» Части задания:
[1] Ответьте по отрывку на следующие вопросы.
(a) Чем, по словам Такорнаок, всегда был покрыт мех на передней части шубы Пекингассока?
(b) В честь кого назвали младенца Каситсока?
(c) Во что обошелся хозяйке младенец?
[2] Продублируйте из отрывка весь текст, начиная со слов «Читать онлайн книгу» и до слов «не зажгли плошку-жирник.».

» Отрывок из книги:
━━━━━━

Белый эскимос. Кнут Расмуссен
Чтение книги онлайн.
Читать онлайн книгу Белый эскимос - Кнут Расмуссен страница 8
А еще был Талерорталик («Человек в варежках»), женатый на дочери шамана Увтукитсок («Тесное лоно»). Вид у них был ничем не примечательный, но позже выяснилось, что именно они поддерживали жизнь шамана и его семьи. Наконец, там был еще Пекингассок («Крошка»), калека. Такорнаок поведала, что он был таким заправским ловцом форели, что мех на передней части его шубы всегда был покрыт льдом от постоянного лежания на животе перед лункой. Когда она произносила эти слова, тот посмотрел на меня умным, проницательным взглядом, свойственным всем калекам. Здесь были и другие, но они были упомянуты вскользь, ибо теперь Дикарка хотела повести меня к себе домой. Ее хижина было довольно ухоженной, но внутри было все же прохладно, пока мы не зажгли плошку-жирник.
Как только мы с Лодочником взобрались на лежанку, на теплые оленьи шкуры и мясо было положено в котел, хозяйка, усевшись между нами, поразила нас новостью, что теперь она жена нам обоим, поскольку ее любимый супруг в данный момент находится в отъезде. Затем, вытащив младенца из спинного мешка, она, исполненная материнской гордости, переложила его в мешок из заячьего меха и сообщила, что его зовут Каситсок («Пискун»), в честь горного духа. Он был одним из сыновей-близнецов какого-то Нагсука («Рога») и обошелся ей в цену собаки и сковородки. Это была слишком большая плата за такое крошечное существо, и она то и дело жаловалась, что Рог ее обманул, оставив себе самого пухленького из близнецов.

━━━━━━

» Исходные материалы:
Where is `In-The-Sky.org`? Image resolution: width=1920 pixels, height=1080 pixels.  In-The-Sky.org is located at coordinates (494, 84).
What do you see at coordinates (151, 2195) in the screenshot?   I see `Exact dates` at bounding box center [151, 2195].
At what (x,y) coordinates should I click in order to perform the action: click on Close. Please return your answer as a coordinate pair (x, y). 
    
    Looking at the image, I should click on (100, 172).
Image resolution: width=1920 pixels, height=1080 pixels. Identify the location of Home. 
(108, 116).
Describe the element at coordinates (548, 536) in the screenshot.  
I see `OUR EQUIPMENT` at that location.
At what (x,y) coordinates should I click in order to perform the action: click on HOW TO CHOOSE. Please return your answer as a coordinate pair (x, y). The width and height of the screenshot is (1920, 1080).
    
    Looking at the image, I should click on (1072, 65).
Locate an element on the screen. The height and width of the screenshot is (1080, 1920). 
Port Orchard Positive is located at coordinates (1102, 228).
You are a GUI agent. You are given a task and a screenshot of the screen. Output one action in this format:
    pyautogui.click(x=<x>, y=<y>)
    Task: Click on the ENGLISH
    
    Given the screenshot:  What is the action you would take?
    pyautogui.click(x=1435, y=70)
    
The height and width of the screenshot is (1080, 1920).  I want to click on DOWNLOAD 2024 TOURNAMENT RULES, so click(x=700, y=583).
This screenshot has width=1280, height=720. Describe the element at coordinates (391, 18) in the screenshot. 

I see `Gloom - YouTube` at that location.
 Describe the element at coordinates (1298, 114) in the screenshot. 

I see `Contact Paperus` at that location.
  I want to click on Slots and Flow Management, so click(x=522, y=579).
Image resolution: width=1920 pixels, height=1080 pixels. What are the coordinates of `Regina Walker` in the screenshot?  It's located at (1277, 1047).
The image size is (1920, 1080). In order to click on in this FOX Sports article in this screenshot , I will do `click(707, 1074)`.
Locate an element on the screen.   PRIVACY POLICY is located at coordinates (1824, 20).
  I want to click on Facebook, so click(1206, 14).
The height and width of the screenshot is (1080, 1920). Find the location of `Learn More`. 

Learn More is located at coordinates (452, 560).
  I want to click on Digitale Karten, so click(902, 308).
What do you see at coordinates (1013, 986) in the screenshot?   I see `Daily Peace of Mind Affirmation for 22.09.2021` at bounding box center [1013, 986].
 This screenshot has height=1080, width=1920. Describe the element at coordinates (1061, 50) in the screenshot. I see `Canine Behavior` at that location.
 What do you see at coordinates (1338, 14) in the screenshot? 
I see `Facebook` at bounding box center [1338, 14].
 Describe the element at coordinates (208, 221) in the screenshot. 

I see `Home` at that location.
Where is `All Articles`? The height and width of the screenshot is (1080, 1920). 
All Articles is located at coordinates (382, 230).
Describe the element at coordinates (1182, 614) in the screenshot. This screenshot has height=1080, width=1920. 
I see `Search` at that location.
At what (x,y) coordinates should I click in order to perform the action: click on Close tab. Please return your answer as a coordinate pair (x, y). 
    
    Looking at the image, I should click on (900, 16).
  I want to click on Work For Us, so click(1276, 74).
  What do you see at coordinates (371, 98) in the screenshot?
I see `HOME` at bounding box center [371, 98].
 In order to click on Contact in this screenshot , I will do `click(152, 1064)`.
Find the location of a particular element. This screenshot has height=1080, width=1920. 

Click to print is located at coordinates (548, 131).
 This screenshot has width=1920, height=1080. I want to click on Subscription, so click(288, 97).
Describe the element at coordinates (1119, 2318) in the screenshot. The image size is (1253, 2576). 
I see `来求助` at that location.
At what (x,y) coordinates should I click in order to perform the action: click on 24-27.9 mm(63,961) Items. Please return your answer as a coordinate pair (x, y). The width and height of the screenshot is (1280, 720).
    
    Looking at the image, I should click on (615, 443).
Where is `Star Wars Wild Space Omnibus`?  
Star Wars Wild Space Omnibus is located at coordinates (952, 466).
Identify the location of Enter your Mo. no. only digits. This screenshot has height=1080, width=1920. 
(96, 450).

━━━━━━

» Полные решения:
[1]
(a) Льдом.
(b) В честь горного духа.
(c) В цену собаки и сковородки.

[2]
Читать онлайн книгу Белый эскимос - Кнут Расмуссен страница 8
А еще был Талерорталик («Человек в варежках»), женатый на дочери шамана Увтукитсок («Тесное лоно»). Вид у них был ничем не примечательный, но позже выяснилось, что именно они поддерживали жизнь шамана и его семьи. Наконец, там был еще Пекингассок («Крошка»), калека. Такорнаок поведала, что он был таким заправским ловцом форели, что мех на передней части его шубы всегда был покрыт льдом от постоянного лежания на животе перед лункой. Когда она произносила эти слова, тот посмотрел на меня умным, проницательным взглядом, свойственным всем калекам. Здесь были и другие, но они были упомянуты вскользь, ибо теперь Дикарка хотела повести меня к себе домой. Ее хижина было довольно ухоженной, но внутри было все же прохладно, пока мы не зажгли плошку-жирник.